Exercise objective: From the records below, set down exactly the lines starting with the line that contains "Open the Hydrocarbon Type dropdown" and going on through the line that contains "Click the 13:00 locale time text". Nothing else is wanted.

Listed records:

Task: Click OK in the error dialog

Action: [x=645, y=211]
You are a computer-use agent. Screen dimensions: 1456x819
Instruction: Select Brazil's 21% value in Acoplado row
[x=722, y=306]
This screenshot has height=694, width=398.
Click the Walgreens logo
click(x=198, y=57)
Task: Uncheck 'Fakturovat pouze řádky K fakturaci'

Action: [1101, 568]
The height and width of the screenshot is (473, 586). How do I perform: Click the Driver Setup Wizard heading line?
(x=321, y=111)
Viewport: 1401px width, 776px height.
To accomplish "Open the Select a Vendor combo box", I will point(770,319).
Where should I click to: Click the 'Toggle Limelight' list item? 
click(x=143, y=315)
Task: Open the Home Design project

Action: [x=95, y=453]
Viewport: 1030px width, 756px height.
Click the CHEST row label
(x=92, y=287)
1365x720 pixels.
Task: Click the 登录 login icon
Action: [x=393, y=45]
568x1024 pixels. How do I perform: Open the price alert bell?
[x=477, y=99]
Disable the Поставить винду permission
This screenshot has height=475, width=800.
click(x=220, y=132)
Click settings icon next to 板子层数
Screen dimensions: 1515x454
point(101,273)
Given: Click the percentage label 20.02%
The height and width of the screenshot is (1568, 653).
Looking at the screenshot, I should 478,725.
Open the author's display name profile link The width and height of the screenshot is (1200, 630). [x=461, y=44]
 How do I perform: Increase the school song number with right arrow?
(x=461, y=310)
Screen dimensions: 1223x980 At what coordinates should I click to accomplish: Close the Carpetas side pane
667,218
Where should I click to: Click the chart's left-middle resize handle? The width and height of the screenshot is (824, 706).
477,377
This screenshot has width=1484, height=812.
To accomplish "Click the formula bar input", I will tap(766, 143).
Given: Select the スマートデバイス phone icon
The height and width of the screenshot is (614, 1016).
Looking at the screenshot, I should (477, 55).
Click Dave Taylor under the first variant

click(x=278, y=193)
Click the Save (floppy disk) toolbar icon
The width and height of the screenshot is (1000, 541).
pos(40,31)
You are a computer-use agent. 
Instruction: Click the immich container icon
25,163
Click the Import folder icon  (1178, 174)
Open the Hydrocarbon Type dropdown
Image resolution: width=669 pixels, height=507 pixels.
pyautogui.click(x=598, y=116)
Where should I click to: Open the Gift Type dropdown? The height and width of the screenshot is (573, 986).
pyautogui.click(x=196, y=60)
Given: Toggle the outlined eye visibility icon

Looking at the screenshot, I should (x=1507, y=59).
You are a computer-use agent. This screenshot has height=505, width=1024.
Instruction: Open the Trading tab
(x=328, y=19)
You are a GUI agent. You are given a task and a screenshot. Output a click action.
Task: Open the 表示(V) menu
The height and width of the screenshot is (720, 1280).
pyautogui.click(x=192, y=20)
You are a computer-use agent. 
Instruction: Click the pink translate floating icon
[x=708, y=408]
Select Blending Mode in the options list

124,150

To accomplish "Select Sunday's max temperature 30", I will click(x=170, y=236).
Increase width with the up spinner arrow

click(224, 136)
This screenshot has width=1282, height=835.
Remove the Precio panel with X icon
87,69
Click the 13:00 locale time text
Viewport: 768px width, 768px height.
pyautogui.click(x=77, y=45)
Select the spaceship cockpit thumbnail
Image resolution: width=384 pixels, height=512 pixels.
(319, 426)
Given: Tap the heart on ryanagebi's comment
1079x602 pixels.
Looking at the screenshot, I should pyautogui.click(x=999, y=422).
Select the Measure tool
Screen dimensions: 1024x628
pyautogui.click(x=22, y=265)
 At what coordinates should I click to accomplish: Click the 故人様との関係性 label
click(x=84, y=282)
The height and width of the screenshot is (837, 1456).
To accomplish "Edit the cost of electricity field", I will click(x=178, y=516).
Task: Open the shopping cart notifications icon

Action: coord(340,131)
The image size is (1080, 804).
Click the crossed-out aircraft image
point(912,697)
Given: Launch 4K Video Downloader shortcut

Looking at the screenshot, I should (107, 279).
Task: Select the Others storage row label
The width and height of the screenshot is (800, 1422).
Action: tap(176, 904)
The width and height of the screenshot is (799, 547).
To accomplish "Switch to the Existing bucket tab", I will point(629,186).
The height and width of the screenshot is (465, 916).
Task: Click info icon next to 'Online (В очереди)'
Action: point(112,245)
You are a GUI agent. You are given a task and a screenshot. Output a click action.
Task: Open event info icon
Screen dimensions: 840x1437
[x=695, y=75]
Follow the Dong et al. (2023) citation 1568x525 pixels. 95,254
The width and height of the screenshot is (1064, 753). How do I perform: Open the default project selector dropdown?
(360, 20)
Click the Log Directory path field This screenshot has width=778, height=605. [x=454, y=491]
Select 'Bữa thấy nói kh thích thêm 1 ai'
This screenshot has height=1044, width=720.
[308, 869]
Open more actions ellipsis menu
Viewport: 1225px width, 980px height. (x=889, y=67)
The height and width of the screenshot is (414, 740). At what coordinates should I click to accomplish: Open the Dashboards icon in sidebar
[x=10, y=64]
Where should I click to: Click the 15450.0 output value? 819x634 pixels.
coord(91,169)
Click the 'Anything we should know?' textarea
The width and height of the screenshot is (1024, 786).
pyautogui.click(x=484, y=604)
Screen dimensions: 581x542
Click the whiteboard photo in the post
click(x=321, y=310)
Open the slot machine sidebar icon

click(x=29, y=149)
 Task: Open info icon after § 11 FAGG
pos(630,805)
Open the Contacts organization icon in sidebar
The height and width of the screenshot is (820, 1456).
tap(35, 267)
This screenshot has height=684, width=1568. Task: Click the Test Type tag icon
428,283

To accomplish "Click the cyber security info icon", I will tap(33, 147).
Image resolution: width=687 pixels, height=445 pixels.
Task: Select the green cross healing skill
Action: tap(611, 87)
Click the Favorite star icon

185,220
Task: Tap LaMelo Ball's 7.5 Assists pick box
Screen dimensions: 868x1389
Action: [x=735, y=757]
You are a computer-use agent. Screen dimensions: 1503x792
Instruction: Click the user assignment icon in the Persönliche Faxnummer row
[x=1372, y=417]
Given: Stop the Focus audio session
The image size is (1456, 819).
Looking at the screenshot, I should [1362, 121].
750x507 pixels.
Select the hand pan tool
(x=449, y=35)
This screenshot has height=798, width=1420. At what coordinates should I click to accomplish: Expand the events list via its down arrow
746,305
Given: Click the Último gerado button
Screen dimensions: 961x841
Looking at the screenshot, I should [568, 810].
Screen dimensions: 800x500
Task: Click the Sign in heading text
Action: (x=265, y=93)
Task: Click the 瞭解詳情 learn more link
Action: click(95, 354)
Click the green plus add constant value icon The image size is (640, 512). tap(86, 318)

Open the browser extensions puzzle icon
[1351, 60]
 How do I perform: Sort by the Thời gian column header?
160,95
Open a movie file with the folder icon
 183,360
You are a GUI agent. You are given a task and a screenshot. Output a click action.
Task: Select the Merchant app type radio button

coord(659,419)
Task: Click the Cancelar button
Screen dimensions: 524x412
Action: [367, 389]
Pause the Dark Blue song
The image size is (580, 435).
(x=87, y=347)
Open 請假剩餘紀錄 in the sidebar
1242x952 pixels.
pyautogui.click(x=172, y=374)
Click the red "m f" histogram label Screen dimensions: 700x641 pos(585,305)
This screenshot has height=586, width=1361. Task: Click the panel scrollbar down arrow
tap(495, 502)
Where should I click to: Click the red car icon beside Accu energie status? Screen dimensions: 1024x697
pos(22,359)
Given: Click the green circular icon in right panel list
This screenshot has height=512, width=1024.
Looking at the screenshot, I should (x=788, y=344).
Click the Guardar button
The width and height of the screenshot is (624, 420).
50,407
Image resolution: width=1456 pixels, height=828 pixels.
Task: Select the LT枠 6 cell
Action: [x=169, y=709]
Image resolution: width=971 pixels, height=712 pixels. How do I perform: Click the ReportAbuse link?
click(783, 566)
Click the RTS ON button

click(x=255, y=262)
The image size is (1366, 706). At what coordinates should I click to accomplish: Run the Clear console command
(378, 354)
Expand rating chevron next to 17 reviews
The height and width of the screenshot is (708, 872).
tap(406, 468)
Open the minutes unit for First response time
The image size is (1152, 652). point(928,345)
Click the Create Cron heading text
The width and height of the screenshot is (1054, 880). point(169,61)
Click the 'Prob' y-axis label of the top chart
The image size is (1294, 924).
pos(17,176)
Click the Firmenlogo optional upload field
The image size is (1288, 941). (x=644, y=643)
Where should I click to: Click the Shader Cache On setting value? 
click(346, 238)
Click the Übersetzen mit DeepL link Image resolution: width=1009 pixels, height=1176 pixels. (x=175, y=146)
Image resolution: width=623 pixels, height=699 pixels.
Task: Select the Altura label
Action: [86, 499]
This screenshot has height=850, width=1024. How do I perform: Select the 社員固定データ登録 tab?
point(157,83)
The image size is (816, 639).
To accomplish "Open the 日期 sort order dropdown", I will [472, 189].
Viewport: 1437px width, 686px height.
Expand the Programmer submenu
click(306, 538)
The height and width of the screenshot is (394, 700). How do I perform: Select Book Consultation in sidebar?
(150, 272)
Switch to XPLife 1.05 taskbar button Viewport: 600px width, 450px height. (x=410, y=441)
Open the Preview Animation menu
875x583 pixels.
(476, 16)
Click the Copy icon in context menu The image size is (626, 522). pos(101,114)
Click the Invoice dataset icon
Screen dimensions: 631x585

Written reply:
Open the Hydrocarbon Type dropdown
Image resolution: width=669 pixels, height=507 pixels.
pyautogui.click(x=598, y=116)
Where should I click to: Open the Gift Type dropdown? The height and width of the screenshot is (573, 986).
pyautogui.click(x=196, y=60)
Given: Toggle the outlined eye visibility icon

Looking at the screenshot, I should (x=1507, y=59).
You are a computer-use agent. This screenshot has height=505, width=1024.
Instruction: Open the Trading tab
(x=328, y=19)
You are a GUI agent. You are given a task and a screenshot. Output a click action.
Task: Open the 表示(V) menu
The height and width of the screenshot is (720, 1280).
pyautogui.click(x=192, y=20)
You are a computer-use agent. 
Instruction: Click the pink translate floating icon
[x=708, y=408]
Select Blending Mode in the options list

124,150

To accomplish "Select Sunday's max temperature 30", I will click(x=170, y=236).
Increase width with the up spinner arrow

click(224, 136)
This screenshot has width=1282, height=835.
Remove the Precio panel with X icon
87,69
Click the 13:00 locale time text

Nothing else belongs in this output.